I told her we had little time and would have to work quickly. She nodded at once.
Within days, I realized how quickly she learned once a concept was explained clearly. The problem had never been intelligence. She simply needed clarity.
She was attentive in a way many students are not. Before each lesson, she reviewed previous chapters on her own and arrived with questions already prepared. Sometimes I would find formulas rewritten neatly in the margins of her notebook, steps practiced repeatedly until they settled naturally into memory.
Beyond her studies, she lived another life, one filled with music and movement. She was a trained classical dancer and had already performed on several stages. Rehearsals and cultural programs occasionally disrupted our schedule, yet she never arrived unprepared. Even after long evenings of practice, she would sit down with her books and begin working immediately.
Small moments revealed her character more clearly than grand gestures. After every lesson, she walked me to the stairs, sometimes to the gate. If tea arrived late or a chair had not been properly arranged, she apologized as though the fault were somehow hers.
Her courtesy never felt rehearsed.
As the weeks passed, her progress became unmistakable. Problems that once intimidated her were now solved with ease. Occasionally, midway through a difficult solution, she would stop and smile to herself, surprised that something which had once seemed impossible now appeared simple.
“Sir, it’s becoming clear now,” she said one evening, unable to hide her excitement.
By then, I no longer worried about her examination.
The pressure that had shadowed her at the beginning gradually disappeared. In its place came concentration. We revised tirelessly, moving chapter by chapter, correcting mistakes, returning to weak areas, sharpening techniques.

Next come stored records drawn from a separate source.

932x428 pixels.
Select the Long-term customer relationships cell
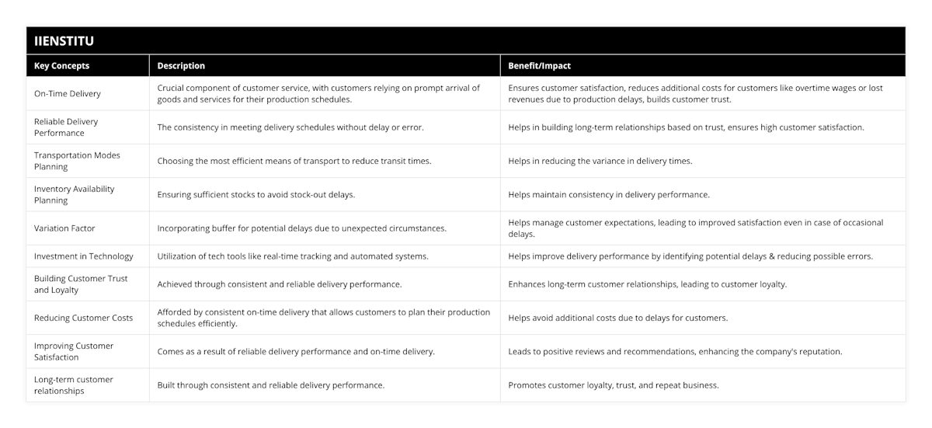(88, 385)
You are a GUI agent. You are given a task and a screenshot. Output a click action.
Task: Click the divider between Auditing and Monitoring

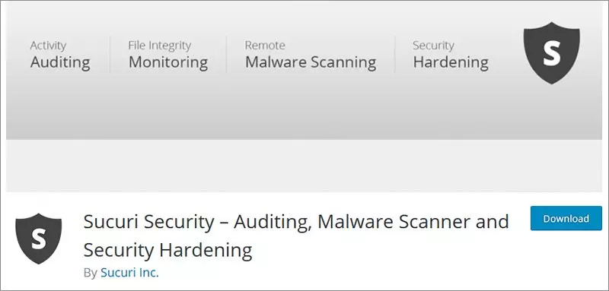point(110,55)
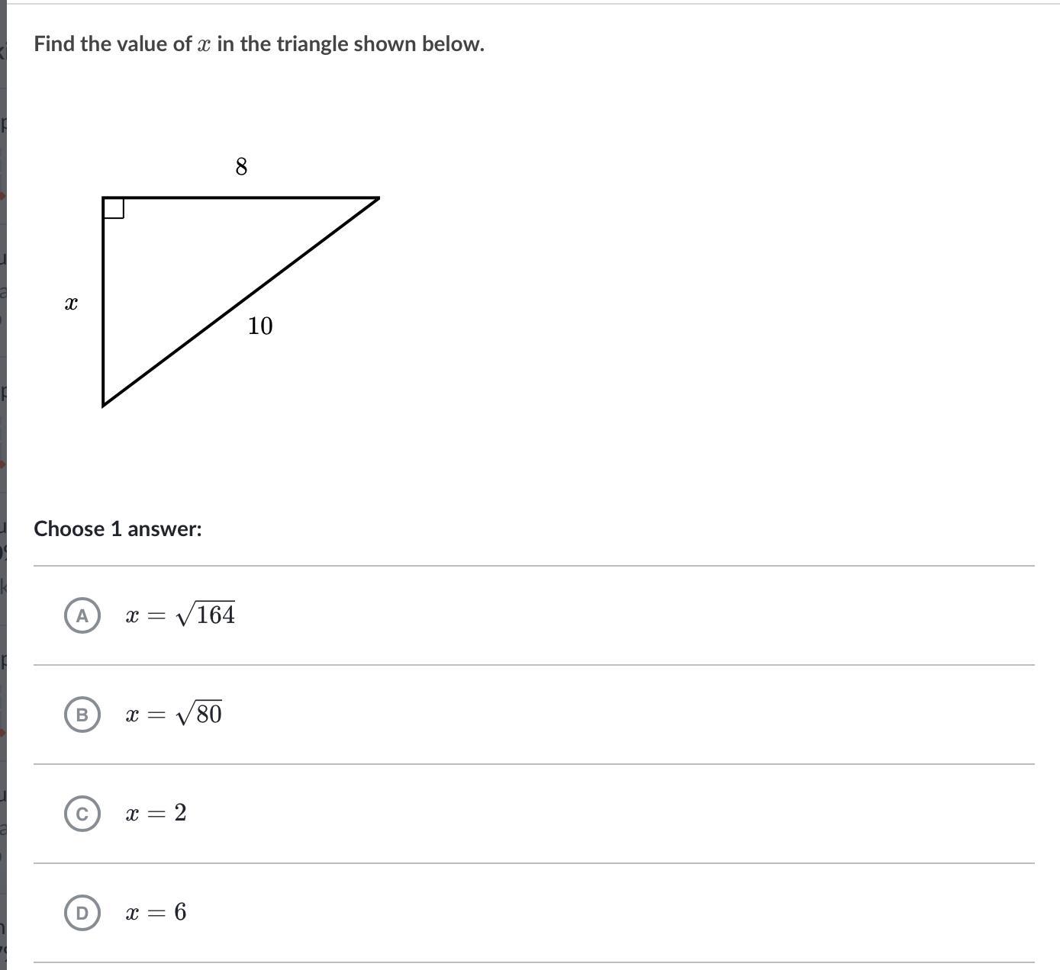This screenshot has width=1060, height=970.
Task: Pick option D radio circle
Action: pos(82,913)
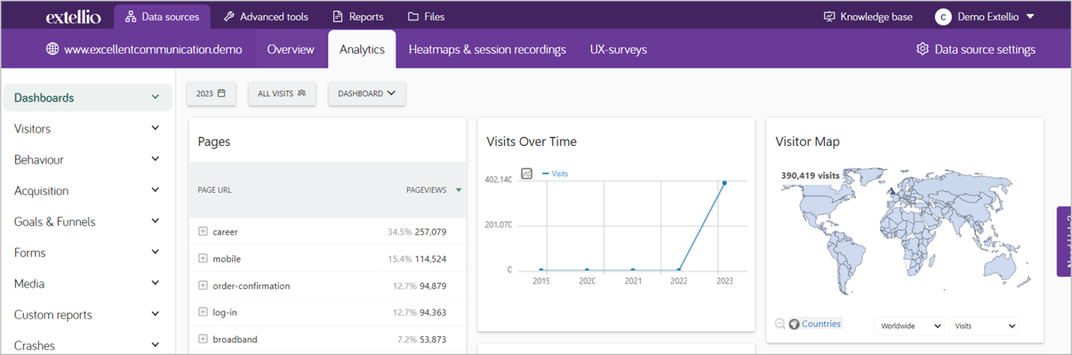Click the Countries link under the map

(x=820, y=324)
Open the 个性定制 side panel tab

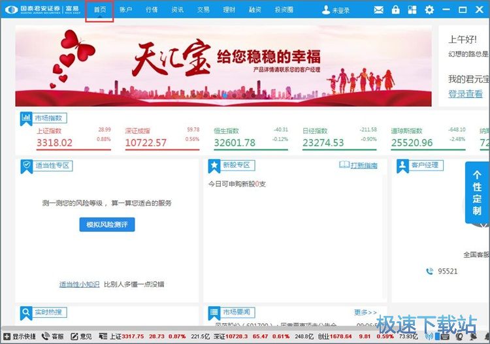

There were moments of distraction, of course, the brief restlessness of youth, but they passed quickly. She always returned to her work.
On the final day of our lessons, I spoke to her about the examination itself: managing time, handling difficult questions, remaining calm under pressure. She listened carefully, her earlier uncertainty gone.
When I left that evening, I carried the quiet satisfaction teachers rarely speak about. Not pride exactly. Something gentler.
She was ready.
After that, life moved forward.
University demands grew heavier, and my days filled with lectures, assignments, and examinations. In those days, communication was not as effortless as it is now. There were no mobile phones to sustain casual connections, no social media to keep former students within sight. Gradually, Preity receded into memory.
Until the day I saw her again.
The magazine article told the story I had missed. It described her journey from child performer and dancer to a rising figure in acting and modeling. There were photographs from award ceremonies, interviews, studio portraits.
Reading it, I felt no surprise.
Others saw transformation. I remembered continuity.
The public admired her beauty and talent. I remembered the student who stayed up late correcting the same mathematical problem until she understood it fully; the girl who arrived tired from rehearsals but still opened her notebook without complaint.
My roommate laughed when he saw my expression.
“You don’t know what you missed,” he said.
I smiled, but said nothing.
Because what stayed with me was not the celebrity she became. It was the quieter version of her I had known before success gave her a public face, when effort mattered more than recognition and no spotlight had yet found her.
The world now knows her as a star.
But the person I remember is still seated across that small table, pencil in hand, working patiently through another page of problems, determined to become better than she had been the day before.
And perhaps that is the truest version of her that remains with me still.